==== Passage shown ====

Differences of Opinion within the Industry
With the public's changing views of healthcare (itself a relatively recent term), it's no surprise that telemedicine and telehealth have differing yet remarkably similar meanings and purposes. Healthcare has come to mean more than the service one receives at a medical facility, be it clinic or hospital. Instead, it encompasses a whole-body approach to wellness, as well as the self-management of one's health and a willingness to embrace and promote patient responsibility.
Different organizations have weighed in on the terminology. According to the ATA, telemedicine involves the exchange of medical information "via electronic communications" with the intent of improving the patient's health. So, similar to a traditional, in-office doctor visit. The organization goes on to describe the available electronic communication devices, including smartphones, e-mail, and video chat.
The ATA also points out that telemedicine is not its own specialty. Rather, it is simply another delivery mechanism for clinical care. This is evident when you consider billing, which typically uses the same coding and fee structure for telemedicine services as is used for in-office visits. As telemedicine allows such a wide range of patient/provider interactions – including patient portals, remote monitoring of symptoms, patient consultations, and transmission of diagnostics – the ATA considers that it falls under the umbrella of healthcare, and therefore the term telemedicine may be used interchangeably with telehealth.
The health IT group, Health Information and Management Systems Society (HIMSS), does not quite agree with the ATA. They took their cue from the Department of Health and Human Services. Both groups consider telemedicine to cover the clinical care aspect, while telehealth includes non-clinical applications. These include trainings for medical providers, continuing education, and even administrative meetings. Essentially, any technology used to support or promote healthcare is telehealth, while the actual application of healthcare, i.e. the clinical setting, is telemedicine. So, in this instance, telehealth is the broad term and telemedicine is the subcategory.

==== Record excerpts ====

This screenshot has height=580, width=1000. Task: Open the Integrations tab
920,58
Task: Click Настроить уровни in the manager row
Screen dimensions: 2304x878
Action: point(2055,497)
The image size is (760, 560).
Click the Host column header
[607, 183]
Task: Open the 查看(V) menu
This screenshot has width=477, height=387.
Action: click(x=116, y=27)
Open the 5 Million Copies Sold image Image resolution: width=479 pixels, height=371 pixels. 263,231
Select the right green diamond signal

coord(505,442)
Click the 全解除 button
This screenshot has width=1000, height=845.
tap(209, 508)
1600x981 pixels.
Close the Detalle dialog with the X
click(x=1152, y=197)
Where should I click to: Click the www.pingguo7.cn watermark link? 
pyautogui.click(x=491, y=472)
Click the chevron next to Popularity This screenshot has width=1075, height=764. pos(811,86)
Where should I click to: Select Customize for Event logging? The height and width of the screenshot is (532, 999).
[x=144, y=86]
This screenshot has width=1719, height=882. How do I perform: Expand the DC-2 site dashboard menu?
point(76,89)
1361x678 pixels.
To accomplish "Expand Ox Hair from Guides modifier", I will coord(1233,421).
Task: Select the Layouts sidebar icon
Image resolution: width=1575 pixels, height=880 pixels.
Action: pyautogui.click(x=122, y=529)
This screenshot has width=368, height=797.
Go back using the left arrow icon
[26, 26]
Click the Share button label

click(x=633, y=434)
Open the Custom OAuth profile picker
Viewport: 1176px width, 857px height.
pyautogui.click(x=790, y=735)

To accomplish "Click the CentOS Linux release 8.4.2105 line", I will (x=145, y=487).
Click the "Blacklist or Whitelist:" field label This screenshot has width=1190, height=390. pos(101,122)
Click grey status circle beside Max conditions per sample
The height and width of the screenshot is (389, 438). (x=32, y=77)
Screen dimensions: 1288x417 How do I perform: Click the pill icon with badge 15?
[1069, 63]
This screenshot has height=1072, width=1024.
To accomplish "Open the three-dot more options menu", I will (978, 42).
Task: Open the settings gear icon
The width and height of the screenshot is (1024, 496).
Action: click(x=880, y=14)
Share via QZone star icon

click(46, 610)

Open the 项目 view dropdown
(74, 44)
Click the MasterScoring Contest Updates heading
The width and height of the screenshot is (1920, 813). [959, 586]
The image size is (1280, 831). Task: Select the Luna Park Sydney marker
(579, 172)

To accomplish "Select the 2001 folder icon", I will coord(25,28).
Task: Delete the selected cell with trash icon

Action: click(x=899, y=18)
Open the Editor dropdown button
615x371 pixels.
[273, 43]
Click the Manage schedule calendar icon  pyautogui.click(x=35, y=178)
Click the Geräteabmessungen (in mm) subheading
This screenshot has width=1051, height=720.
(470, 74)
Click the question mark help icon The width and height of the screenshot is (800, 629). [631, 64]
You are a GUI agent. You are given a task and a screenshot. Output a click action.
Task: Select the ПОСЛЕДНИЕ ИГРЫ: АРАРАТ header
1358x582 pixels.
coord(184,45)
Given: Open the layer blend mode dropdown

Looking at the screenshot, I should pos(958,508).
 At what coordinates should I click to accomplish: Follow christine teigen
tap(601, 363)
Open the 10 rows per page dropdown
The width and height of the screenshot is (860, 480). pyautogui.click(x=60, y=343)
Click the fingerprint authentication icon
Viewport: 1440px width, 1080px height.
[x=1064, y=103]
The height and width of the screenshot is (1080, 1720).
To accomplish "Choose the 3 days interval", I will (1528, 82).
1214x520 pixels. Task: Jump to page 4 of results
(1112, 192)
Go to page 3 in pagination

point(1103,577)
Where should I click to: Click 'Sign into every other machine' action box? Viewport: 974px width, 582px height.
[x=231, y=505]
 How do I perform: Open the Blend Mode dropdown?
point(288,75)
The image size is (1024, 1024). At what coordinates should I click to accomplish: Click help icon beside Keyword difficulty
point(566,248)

====

Parts of the exercise:
1. Using the passage on telemedicine and telehealth terminology, decide whether each statement below agrees with it. Give yes or no for each, along with the words from the passage that settle it.
(a) The ATA regards telemedicine as a specialty of its own.
(b) HIMSS took its cue from the Department of Health and Human Services.
(c) In the HIMSS view, continuing education counts as telemedicine.
2. Carry on the passage on telemedicine and telehealth terminology, picking up after its final sentence.

Answers for the exercise:
1.
(a) No: "The ATA also points out that telemedicine is not its own specialty."
(b) Yes: "They took their cue from the Department of Health and Human Services."
(c) No: "telehealth includes non-clinical applications. These include trainings for medical providers, continuing education, and even administrative meetings."

2.
The Differences and Definitions
The easiest way to understand the differences between telemedicine, telehealth, and even telecare is to first understand the definitions of each term.
- Telemedicine: Refers specifically to the clinical application of healthcare through technology means, i.e. electronic communications. Typically, this includes interactions between physician and patient for the purposes of diagnosing and treating medical conditions. However, it may also include consultations between providers and the digital transmission of medical records and diagnostic images. Communication portals include kiosks, video chat, calls, and transmissions from "smart" devices.
- Telehealth: Refers to the broad range of healthcare services via remote communication. This includes telemedicine services such as remote monitoring of chronic conditions and consultations between patients and physicians. However, it also includes healthcare education, remote collaborations between medical professionals, and the technologies themselves, such as monitoring devices and software.
- Telecare: Refers to the technologies patients use to monitor health and wellness, including computers, smartphones, medical alert systems, monitoring devices, and gadgets that track patients during daily living, including caloric intake, pulse, and physical activity. As technologies change and the field continues to grow, these definitions will likely change as well. For now, most providers continue using these terms interchangeably without causing any type of confusion as to their meaning.